§ **Required work**:
Return each entry precisely as it appears below.

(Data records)

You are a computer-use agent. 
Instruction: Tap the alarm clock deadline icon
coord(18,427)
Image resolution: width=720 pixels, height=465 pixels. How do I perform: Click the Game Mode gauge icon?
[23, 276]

§ **Response below**:
You are a computer-use agent. 
Instruction: Tap the alarm clock deadline icon
coord(18,427)
Image resolution: width=720 pixels, height=465 pixels. How do I perform: Click the Game Mode gauge icon?
[23, 276]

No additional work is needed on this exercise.